■ DATA EXTRACTS:
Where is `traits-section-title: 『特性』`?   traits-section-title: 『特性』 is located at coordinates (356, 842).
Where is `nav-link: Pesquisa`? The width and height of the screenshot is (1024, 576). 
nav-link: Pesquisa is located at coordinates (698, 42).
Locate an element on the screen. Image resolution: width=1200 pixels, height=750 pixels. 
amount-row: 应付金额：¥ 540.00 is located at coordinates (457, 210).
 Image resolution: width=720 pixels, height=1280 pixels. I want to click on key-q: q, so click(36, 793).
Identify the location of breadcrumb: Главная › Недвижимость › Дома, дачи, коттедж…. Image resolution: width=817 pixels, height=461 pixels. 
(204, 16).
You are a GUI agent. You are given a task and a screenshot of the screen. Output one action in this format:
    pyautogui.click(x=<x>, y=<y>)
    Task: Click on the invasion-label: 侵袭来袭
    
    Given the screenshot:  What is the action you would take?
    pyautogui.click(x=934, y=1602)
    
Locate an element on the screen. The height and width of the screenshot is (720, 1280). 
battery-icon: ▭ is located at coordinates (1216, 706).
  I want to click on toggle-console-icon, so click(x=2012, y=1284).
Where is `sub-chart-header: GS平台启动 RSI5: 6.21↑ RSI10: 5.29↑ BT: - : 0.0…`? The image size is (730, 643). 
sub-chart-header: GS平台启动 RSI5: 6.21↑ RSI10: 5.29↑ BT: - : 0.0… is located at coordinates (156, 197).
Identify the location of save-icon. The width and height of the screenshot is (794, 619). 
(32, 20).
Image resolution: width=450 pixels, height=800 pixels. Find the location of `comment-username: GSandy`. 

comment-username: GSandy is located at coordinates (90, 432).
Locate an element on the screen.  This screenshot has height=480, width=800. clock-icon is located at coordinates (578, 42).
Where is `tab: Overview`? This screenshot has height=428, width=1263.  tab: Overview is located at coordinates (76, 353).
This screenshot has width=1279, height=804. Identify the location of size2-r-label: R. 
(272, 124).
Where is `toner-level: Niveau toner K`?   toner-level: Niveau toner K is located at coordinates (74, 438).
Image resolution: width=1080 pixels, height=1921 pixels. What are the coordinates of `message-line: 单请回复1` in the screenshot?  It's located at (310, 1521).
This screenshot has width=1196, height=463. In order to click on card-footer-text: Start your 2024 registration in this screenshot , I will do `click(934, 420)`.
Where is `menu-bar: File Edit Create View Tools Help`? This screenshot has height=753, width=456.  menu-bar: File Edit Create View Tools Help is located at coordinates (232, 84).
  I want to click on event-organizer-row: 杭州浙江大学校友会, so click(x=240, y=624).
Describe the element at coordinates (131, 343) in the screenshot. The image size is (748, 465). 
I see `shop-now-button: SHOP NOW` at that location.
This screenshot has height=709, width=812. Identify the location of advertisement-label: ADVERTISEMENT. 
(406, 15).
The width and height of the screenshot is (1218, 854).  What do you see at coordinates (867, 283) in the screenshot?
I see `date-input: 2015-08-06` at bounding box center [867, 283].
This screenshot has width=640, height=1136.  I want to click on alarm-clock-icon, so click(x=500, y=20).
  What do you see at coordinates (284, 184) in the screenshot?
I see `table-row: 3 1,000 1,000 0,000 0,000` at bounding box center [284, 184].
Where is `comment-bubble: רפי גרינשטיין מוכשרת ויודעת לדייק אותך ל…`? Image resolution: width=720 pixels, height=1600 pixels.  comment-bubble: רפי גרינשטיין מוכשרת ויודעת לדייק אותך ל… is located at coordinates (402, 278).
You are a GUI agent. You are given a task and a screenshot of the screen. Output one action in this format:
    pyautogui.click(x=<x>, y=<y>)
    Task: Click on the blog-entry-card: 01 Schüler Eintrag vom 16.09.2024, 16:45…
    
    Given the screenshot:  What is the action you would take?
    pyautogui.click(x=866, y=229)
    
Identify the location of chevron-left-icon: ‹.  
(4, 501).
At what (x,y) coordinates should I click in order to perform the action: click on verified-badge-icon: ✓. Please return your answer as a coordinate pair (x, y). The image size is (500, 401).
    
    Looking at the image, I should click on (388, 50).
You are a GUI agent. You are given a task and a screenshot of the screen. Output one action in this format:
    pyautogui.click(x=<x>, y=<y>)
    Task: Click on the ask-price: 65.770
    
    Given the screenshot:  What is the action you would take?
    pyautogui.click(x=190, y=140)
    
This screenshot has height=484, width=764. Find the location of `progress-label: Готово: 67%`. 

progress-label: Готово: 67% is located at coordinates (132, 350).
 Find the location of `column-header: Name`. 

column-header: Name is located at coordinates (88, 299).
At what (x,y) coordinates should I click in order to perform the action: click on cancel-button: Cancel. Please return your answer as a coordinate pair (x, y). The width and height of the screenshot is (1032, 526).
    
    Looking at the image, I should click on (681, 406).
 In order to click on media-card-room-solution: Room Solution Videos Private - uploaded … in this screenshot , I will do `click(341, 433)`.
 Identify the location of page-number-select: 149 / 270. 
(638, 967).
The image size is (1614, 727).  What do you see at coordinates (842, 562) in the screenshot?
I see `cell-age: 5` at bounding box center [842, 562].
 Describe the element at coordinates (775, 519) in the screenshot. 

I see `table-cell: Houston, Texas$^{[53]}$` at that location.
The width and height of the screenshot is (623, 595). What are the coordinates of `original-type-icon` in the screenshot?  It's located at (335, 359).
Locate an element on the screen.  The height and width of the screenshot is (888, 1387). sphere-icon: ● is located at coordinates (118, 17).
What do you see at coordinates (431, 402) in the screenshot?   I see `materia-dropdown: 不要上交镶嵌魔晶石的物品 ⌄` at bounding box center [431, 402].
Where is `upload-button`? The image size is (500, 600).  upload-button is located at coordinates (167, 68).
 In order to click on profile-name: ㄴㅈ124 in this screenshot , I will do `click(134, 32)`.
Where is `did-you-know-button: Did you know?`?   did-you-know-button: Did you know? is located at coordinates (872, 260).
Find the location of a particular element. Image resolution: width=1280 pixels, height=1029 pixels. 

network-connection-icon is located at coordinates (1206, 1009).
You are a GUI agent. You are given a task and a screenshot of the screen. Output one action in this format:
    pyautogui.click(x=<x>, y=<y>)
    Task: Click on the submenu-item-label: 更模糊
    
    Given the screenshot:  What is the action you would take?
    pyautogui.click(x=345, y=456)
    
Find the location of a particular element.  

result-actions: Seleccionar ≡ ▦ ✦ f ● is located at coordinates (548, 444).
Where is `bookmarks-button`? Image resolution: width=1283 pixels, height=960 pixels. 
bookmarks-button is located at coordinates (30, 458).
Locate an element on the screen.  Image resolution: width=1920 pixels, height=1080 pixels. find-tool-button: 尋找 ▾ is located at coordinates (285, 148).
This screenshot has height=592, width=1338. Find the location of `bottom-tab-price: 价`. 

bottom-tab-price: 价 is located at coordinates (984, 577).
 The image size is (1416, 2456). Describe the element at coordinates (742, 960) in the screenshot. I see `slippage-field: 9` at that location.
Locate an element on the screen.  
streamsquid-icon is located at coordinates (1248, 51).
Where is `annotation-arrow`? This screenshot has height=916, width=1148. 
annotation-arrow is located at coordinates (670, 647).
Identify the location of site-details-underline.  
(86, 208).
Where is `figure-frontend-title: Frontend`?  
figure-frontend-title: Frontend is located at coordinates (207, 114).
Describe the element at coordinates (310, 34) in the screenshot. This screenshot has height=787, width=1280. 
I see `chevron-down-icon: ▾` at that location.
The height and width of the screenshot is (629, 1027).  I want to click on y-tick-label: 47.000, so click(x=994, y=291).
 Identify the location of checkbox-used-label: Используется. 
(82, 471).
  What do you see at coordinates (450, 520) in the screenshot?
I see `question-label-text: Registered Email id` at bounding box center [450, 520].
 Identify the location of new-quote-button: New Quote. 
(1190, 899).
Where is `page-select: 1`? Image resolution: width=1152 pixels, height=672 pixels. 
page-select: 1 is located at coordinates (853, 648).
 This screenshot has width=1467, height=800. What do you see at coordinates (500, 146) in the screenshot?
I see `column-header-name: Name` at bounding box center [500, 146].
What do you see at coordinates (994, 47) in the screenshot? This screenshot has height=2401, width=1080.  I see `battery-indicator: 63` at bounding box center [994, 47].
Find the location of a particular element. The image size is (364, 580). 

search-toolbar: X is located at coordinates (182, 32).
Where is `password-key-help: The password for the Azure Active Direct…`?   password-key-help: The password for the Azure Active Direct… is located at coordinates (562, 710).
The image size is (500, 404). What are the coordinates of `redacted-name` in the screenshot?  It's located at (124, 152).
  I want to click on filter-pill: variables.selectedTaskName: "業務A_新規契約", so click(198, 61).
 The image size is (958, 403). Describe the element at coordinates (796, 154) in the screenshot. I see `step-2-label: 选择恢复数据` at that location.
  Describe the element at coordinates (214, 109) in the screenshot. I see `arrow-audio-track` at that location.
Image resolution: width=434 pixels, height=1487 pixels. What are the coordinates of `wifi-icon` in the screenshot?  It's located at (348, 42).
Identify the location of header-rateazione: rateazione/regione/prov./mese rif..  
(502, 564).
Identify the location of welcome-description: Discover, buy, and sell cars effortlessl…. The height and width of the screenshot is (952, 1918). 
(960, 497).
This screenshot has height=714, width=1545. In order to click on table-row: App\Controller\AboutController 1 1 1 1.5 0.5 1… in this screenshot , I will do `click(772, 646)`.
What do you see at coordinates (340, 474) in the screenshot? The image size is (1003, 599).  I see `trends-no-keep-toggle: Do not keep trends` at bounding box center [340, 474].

■ JOB:
Extract every line of the data above that contains the string "comment". Matching is case-sensitive.

■ WRITTEN RESPONSE:
Image resolution: width=450 pixels, height=800 pixels. Find the location of `comment-username: GSandy`. 
comment-username: GSandy is located at coordinates (90, 432).
Where is `comment-bubble: רפי גרינשטיין מוכשרת ויודעת לדייק אותך ל…`? Image resolution: width=720 pixels, height=1600 pixels.  comment-bubble: רפי גרינשטיין מוכשרת ויודעת לדייק אותך ל… is located at coordinates (402, 278).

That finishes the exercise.